Mehrere Nichtregierungsorganisationen fordern Belgien auf, beim Treffen des Ministerrats am Montag gegen die Forderung nach einer neuen Folgenabschätzung über die geplante Pestizidrichtlinie der EU zu stimmen, um das Vorhaben nicht zu verzögern.

Es wird erwartet, dass die EU-Mitgliedstaaten während des Rates für Verkehr, Telekommunikation und Energie am Montag (19. Dezember) dafür stimmen, die Kommission aufzufordern, eine neue Folgenabschätzung zur in der Richtlinie zur nachhaltigen Nutzung von Pestiziden (SUD) aufgeführten Reduktionsziele durchzuführen.

Die EU-Länder sowie Agrarkommissar Janusz Wojciechowski sind der Meinung, dass eine neue Folgenabschätzung gerechtfertigt sei, da die Bemühungen zur Reduzierung von Pestiziden angesichts der wegen des Ukrainekriegs angespannten Lage auf den Agrarmärkten die Ernährungssicherheit untergraben könnten.

Nach Ansicht der Nichtregierungsorganisation Nature&Progrés könnte jedoch eine Entscheidung für eine neue Folgenabschätzung, die „ohne politische Debatte oder formelle Abstimmung“ getroffen würde, „den gesamten Green Deal aus der Bahn werfen“, insbesondere die Farm-to-Fork-Strategie der EU für eine nachhaltige Landwirtschaft und die Förderung der biologischen Vielfalt, zu deren zentralen Zielen die Reduzierung von Pestiziden gehört.

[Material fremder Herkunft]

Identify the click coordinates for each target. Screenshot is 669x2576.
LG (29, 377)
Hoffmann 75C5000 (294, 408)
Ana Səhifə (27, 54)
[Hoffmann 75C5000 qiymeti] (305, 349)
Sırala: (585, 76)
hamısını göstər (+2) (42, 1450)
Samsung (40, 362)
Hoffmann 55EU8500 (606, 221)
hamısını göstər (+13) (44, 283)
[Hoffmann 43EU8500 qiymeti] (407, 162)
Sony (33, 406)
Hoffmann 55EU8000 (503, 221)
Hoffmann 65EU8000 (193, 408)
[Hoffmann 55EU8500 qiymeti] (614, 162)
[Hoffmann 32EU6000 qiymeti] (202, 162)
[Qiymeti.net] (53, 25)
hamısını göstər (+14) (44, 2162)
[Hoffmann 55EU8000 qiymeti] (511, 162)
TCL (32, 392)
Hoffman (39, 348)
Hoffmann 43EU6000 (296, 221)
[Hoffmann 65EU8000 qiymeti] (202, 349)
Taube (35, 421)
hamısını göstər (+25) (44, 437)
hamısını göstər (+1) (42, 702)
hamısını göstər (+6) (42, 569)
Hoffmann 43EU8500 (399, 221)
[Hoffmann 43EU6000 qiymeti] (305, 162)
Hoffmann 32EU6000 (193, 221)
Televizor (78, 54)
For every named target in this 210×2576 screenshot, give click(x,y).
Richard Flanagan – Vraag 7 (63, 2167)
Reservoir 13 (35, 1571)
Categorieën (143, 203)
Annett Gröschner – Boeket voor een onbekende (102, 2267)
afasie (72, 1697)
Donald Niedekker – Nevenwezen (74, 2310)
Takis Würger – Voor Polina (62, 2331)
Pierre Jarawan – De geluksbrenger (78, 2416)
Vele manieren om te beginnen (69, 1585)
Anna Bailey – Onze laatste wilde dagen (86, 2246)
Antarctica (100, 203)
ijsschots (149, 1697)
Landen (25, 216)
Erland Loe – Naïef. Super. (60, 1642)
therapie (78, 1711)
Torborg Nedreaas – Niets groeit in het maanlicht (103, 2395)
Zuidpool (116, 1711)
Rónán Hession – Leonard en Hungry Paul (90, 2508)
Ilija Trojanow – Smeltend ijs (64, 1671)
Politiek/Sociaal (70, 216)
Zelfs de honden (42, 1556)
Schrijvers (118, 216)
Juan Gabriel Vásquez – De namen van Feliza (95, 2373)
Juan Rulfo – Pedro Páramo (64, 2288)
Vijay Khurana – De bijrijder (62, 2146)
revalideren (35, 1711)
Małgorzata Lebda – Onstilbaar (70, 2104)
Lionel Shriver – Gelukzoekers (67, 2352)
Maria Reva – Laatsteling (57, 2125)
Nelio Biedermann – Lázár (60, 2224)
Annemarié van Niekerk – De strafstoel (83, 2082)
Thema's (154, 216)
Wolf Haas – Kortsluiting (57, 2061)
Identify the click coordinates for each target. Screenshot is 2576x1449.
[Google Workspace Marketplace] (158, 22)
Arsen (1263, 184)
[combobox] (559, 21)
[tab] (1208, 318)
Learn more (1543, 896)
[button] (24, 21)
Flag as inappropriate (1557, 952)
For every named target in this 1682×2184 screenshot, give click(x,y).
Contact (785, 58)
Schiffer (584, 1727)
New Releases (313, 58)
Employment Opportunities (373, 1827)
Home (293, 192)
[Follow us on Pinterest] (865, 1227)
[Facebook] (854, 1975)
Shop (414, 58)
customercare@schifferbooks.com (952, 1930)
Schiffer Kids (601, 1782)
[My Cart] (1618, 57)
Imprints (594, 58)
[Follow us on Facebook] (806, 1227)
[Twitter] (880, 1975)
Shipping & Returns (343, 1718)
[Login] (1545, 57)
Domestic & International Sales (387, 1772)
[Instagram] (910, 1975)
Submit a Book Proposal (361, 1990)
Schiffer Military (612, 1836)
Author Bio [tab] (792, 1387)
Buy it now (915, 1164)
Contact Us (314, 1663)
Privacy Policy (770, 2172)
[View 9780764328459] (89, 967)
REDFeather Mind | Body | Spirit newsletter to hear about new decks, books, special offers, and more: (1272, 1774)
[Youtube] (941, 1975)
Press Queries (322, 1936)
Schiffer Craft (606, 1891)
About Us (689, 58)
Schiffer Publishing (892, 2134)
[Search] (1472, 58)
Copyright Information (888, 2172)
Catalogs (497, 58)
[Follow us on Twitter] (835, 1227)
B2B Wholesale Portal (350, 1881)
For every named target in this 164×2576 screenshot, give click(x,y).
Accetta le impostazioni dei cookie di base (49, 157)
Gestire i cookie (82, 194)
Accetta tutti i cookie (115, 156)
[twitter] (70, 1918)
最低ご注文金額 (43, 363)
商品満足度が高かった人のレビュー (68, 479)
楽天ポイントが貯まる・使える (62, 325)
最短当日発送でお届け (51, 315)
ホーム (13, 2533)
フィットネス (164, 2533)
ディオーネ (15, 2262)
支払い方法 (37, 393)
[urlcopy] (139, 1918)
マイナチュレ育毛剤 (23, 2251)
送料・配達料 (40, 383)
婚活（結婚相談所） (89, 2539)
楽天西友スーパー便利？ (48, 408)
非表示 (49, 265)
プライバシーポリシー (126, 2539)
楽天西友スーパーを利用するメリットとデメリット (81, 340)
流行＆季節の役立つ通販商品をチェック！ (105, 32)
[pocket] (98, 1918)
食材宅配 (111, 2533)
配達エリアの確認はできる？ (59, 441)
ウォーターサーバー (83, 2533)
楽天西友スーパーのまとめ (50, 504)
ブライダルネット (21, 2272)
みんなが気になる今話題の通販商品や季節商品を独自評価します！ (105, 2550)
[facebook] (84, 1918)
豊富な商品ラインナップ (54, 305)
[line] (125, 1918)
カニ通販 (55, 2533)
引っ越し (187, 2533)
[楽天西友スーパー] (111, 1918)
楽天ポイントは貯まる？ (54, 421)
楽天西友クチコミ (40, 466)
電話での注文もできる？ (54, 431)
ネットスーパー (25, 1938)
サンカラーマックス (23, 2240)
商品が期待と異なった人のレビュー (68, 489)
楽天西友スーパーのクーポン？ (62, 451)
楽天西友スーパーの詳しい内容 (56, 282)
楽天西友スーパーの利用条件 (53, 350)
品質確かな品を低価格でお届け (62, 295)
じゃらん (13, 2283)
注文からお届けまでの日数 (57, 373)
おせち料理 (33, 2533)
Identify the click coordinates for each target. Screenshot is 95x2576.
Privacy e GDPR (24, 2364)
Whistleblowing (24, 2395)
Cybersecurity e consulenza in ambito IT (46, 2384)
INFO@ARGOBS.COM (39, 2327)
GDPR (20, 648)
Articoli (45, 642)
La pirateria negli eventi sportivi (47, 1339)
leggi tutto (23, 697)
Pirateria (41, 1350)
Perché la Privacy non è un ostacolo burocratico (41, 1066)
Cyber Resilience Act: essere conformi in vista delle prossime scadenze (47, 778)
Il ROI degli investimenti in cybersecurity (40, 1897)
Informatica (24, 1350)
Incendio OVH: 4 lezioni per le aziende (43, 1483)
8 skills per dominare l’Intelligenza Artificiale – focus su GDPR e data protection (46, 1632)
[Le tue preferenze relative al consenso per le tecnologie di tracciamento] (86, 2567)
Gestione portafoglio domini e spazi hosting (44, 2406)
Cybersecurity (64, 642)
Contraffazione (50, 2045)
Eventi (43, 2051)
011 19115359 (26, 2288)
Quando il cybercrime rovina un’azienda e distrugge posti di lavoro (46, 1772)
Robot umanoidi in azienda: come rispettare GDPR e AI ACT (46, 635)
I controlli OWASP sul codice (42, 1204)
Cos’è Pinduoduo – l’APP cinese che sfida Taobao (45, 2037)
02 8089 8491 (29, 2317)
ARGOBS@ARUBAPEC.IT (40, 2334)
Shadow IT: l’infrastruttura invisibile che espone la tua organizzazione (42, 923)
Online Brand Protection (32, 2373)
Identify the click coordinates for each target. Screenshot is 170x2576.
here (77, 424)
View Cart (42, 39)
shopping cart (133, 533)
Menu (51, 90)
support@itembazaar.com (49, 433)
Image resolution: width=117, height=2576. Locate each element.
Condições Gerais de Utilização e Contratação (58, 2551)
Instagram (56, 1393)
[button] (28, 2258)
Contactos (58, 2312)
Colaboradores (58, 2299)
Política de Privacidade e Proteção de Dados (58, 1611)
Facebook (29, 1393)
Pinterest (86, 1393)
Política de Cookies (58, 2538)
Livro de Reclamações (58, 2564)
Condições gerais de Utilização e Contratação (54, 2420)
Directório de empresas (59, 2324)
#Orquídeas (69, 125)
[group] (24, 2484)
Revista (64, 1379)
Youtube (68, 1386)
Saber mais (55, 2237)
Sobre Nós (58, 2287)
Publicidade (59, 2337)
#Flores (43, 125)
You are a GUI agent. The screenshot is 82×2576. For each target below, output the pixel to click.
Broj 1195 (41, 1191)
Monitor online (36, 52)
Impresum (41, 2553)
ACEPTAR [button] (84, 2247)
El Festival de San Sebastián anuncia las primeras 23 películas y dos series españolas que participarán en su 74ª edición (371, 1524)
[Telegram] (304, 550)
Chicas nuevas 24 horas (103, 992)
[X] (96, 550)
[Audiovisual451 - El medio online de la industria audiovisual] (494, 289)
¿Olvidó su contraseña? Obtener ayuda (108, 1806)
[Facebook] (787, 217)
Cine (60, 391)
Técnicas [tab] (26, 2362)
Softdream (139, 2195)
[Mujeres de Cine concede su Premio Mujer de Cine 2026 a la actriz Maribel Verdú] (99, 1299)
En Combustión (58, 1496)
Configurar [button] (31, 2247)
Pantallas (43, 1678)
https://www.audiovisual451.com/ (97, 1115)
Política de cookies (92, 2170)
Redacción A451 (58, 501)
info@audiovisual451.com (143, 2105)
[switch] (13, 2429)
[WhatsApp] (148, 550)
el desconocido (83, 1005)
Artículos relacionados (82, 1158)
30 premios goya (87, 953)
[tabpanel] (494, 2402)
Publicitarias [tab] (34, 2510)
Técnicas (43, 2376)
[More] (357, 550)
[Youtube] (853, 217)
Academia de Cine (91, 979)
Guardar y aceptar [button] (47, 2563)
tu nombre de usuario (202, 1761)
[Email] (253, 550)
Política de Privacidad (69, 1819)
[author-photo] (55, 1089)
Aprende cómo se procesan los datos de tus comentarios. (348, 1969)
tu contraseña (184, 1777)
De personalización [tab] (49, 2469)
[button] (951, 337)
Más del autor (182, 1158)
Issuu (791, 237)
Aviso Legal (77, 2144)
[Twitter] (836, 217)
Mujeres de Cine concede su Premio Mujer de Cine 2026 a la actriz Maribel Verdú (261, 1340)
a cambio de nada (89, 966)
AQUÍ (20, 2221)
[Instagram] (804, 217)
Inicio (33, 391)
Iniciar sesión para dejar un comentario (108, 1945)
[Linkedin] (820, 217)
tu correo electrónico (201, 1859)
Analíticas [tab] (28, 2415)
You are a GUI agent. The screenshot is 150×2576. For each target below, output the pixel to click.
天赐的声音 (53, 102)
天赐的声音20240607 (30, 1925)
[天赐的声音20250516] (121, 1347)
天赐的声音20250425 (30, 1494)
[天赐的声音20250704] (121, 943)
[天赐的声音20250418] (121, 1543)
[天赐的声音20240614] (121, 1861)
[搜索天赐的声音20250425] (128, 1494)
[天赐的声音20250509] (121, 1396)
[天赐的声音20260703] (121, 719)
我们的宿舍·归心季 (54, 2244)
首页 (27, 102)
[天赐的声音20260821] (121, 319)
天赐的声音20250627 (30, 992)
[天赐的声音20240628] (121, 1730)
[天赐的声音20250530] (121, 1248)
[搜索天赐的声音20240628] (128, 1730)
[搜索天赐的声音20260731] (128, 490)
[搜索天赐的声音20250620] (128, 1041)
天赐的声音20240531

„Mit dem zweifelhaften Argument der Ernährungssicherheit wird seit einiger Zeit versucht, diesen legislativen Durchbruch zu verzögern und zu schwächen“, schrieb die NGO in einer am Freitag veröffentlichten Pressemitteilung.

In einem Brief vom 7. Dezember forderten 16 Nichtregierungsorganisationen – darunter Nature&Progrès, Natagora, WWF und Greenpeace – alle zuständigen regionalen und föderalen Minister:innen auf, sicherzustellen, dass Belgien sich dafür starkmacht, die Verhandlungen über die neue Pestizidrichtlinie nicht zu verzögern.

„Wir sind sehr besorgt über die ständigen Angriffe, die darauf abzielen, [die Richtlinie] zu verwässern und ihre Verabschiedung auf Kosten aller europäischen Bürger:innen zu verzögern“, heißt es in dem Brief, der EURACTIV vorliegt.